-- BEGIN --
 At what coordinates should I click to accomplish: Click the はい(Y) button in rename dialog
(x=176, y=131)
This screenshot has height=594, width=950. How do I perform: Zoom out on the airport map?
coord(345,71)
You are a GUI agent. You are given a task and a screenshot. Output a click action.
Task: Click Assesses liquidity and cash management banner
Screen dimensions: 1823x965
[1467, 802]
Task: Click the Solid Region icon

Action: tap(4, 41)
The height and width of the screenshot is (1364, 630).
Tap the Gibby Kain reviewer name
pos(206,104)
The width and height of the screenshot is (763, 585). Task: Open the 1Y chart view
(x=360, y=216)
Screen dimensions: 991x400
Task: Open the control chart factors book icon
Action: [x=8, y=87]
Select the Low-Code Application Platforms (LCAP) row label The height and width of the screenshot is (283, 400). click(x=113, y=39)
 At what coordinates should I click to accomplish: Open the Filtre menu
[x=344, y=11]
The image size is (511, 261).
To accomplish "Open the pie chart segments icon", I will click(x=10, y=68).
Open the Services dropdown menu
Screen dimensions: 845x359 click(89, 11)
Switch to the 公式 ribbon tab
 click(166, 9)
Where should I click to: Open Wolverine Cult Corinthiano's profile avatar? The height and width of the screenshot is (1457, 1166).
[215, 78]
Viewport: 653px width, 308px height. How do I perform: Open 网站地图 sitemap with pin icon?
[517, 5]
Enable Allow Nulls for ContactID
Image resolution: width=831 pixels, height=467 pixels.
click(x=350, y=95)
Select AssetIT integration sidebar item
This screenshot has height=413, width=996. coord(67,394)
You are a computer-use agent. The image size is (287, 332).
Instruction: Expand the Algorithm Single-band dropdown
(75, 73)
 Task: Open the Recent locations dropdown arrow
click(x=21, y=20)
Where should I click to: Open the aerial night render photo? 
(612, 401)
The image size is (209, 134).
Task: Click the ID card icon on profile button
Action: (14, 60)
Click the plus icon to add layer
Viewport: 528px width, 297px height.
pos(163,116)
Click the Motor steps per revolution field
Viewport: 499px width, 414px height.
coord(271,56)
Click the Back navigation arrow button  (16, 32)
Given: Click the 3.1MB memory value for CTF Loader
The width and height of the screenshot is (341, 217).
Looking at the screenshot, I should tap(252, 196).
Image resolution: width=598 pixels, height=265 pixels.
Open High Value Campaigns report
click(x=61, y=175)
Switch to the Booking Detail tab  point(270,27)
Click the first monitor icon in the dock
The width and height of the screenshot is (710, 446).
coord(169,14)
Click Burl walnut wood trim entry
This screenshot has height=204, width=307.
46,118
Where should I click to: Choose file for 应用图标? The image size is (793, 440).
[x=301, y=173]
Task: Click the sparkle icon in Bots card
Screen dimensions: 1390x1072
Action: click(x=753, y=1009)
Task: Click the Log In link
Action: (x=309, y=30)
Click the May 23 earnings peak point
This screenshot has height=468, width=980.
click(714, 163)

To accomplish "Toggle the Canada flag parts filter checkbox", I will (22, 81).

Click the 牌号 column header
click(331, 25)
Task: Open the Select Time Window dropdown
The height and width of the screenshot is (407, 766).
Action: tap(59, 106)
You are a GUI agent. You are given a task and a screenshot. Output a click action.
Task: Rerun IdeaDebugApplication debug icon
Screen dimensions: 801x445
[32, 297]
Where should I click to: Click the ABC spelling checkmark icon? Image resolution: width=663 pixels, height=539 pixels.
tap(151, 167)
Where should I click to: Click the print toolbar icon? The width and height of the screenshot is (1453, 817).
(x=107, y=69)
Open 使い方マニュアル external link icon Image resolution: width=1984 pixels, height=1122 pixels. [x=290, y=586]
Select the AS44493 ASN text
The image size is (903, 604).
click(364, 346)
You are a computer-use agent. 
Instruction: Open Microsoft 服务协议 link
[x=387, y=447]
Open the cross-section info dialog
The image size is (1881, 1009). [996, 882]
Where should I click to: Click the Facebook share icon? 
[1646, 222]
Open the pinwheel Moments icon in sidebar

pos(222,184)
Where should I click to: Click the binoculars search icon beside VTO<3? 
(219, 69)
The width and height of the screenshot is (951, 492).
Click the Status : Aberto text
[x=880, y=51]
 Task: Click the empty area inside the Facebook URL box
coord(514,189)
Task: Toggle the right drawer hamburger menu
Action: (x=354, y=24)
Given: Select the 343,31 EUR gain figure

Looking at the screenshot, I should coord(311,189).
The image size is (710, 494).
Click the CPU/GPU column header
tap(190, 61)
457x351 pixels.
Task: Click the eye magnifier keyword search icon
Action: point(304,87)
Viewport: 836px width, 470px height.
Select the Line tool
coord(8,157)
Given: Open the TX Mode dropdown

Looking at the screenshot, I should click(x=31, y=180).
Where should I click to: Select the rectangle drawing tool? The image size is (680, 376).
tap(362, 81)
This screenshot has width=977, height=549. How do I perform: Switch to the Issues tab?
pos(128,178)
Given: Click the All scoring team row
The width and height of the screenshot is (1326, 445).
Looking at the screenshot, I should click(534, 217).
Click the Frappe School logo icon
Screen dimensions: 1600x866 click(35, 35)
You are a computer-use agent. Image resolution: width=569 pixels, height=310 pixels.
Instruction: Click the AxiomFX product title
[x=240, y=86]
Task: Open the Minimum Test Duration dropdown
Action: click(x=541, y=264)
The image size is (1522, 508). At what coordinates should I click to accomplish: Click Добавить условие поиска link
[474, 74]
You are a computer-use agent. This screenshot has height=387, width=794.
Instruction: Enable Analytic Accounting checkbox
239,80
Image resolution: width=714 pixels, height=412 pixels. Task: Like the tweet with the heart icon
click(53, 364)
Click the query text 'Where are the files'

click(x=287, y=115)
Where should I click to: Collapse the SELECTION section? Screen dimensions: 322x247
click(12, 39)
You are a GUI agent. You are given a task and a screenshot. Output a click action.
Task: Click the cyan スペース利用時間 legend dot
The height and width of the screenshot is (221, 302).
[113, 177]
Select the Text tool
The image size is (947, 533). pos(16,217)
-- END --
_Stated problem_
Put the lines of the records, from the line containing "Task: Click the sparkle icon in Bots card" through the line containing "will (22, 81).", into a numbered list, dropping any blank lines.

_Exercise answer_
1. Task: Click the sparkle icon in Bots card
2. Screen dimensions: 1390x1072
3. Action: click(x=753, y=1009)
4. Task: Click the Log In link
5. Action: (x=309, y=30)
6. Click the May 23 earnings peak point
7. This screenshot has height=468, width=980.
8. click(714, 163)
9. To accomplish "Toggle the Canada flag parts filter checkbox", I will (22, 81).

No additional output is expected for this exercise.